MATERIAL TO PROCESS »

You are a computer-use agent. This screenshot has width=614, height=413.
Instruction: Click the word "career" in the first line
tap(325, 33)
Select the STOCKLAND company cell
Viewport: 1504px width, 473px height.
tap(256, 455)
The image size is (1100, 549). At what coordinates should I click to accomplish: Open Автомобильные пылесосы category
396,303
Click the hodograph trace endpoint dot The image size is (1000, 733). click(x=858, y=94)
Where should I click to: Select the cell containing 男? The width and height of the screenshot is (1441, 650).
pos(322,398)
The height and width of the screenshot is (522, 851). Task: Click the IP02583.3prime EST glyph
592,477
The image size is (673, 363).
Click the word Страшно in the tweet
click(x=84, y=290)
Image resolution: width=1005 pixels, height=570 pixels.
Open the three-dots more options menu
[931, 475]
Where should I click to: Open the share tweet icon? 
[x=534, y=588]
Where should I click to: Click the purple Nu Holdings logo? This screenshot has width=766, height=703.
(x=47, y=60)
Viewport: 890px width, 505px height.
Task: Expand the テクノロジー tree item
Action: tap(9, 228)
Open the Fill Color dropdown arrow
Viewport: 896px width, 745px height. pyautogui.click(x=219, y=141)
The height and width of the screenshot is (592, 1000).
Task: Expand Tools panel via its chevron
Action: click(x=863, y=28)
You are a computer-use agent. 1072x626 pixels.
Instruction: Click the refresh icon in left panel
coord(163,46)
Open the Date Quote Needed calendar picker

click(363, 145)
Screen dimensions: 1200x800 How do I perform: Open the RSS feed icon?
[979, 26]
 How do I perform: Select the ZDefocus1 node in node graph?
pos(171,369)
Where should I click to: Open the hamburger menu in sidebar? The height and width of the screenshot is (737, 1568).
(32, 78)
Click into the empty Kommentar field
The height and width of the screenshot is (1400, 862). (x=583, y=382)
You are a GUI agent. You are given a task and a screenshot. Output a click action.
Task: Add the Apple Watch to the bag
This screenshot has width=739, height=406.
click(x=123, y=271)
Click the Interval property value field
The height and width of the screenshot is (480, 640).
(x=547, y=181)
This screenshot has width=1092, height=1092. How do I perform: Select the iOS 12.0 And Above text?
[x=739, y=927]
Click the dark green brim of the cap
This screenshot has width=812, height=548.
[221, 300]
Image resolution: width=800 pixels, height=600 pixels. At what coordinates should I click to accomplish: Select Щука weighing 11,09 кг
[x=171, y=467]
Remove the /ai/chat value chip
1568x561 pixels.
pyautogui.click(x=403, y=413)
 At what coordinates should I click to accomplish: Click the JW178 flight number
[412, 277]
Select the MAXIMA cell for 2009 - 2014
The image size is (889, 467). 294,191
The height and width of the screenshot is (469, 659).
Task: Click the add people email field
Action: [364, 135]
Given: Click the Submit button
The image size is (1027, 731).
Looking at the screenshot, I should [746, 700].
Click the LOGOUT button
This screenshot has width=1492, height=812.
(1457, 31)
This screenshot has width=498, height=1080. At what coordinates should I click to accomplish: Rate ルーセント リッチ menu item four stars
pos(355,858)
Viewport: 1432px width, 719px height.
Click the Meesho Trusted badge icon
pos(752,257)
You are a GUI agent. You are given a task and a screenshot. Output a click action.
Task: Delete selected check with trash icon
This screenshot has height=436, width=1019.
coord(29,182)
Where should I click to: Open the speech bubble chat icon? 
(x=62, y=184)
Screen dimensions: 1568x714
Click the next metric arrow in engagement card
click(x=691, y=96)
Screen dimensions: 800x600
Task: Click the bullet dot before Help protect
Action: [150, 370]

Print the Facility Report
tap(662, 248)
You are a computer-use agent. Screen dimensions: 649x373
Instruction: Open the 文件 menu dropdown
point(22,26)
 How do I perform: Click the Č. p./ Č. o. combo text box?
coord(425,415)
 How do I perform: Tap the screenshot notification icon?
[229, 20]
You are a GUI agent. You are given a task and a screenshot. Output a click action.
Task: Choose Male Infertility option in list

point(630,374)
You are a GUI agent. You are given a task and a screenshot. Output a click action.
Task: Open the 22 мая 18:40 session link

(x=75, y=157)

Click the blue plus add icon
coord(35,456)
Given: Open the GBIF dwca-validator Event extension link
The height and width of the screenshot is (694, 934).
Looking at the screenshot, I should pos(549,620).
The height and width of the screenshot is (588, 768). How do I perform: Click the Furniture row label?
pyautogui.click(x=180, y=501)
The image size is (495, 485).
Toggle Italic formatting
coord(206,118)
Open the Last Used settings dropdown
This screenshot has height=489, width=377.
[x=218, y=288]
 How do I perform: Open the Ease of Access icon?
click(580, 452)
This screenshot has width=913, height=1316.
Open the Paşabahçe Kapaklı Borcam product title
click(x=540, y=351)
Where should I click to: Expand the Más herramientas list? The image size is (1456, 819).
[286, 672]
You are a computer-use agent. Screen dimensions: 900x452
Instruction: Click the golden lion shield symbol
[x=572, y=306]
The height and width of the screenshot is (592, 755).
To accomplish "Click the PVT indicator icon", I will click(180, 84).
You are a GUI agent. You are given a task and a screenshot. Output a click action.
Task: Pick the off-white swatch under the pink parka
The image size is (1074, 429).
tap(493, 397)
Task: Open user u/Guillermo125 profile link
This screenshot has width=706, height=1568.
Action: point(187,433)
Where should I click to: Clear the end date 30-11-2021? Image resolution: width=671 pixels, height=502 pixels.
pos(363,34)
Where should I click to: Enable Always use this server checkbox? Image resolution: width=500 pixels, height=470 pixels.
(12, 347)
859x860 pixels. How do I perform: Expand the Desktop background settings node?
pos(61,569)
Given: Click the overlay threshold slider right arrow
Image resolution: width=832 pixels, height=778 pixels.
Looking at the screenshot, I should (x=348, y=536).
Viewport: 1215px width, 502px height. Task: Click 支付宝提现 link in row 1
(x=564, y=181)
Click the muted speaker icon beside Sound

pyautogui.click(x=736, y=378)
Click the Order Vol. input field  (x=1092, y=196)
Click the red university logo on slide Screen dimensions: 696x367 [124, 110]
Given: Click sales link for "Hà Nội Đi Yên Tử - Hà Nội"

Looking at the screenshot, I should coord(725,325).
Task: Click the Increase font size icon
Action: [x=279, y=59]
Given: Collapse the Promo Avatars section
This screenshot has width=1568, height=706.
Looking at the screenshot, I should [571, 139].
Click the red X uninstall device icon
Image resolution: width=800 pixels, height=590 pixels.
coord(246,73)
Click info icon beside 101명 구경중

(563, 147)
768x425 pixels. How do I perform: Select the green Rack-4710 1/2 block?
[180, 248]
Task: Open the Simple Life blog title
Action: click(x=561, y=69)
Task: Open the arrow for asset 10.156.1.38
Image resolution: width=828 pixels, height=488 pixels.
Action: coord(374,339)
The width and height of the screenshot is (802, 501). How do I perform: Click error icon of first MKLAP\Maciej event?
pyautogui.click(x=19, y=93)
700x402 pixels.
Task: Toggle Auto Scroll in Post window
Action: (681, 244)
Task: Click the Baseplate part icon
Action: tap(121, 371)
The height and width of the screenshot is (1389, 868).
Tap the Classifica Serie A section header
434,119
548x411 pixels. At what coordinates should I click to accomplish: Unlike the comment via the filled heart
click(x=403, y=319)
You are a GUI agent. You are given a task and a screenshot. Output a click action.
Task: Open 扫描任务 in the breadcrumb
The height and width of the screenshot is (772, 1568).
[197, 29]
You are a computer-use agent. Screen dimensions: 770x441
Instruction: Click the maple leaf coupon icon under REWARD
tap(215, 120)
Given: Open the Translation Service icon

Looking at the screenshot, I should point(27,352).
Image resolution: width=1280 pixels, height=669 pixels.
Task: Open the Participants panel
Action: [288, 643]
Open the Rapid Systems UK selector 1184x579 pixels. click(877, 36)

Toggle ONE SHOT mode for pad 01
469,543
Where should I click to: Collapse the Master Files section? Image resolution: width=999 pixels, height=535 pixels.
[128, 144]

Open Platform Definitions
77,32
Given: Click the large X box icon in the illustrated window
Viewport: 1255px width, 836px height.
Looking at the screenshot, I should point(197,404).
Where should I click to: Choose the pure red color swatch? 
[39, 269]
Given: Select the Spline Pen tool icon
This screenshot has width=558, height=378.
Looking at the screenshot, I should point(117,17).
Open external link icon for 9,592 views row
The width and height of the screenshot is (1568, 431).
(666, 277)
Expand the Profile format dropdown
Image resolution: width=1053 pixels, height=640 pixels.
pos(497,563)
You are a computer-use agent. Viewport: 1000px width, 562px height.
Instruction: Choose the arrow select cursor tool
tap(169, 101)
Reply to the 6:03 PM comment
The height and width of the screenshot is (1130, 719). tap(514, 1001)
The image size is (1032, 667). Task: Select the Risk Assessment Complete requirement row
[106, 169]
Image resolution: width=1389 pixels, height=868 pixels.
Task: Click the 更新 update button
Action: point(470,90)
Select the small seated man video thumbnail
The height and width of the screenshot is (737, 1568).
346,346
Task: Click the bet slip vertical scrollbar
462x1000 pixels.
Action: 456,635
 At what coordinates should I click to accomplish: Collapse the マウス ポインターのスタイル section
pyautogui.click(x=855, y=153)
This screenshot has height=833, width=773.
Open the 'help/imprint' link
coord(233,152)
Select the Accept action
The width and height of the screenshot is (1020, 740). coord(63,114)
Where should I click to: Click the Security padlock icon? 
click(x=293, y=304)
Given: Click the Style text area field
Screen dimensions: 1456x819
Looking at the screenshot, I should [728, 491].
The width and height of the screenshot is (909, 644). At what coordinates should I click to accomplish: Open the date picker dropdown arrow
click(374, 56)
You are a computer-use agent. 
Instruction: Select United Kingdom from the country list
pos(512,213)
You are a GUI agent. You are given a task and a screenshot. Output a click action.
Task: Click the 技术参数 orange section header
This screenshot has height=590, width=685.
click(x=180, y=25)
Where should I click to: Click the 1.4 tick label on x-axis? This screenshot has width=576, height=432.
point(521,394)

WORK REQUEST » If a line contains the word "computer", count it; give the total for the entries above and nothing else.

TASK RESULT » 7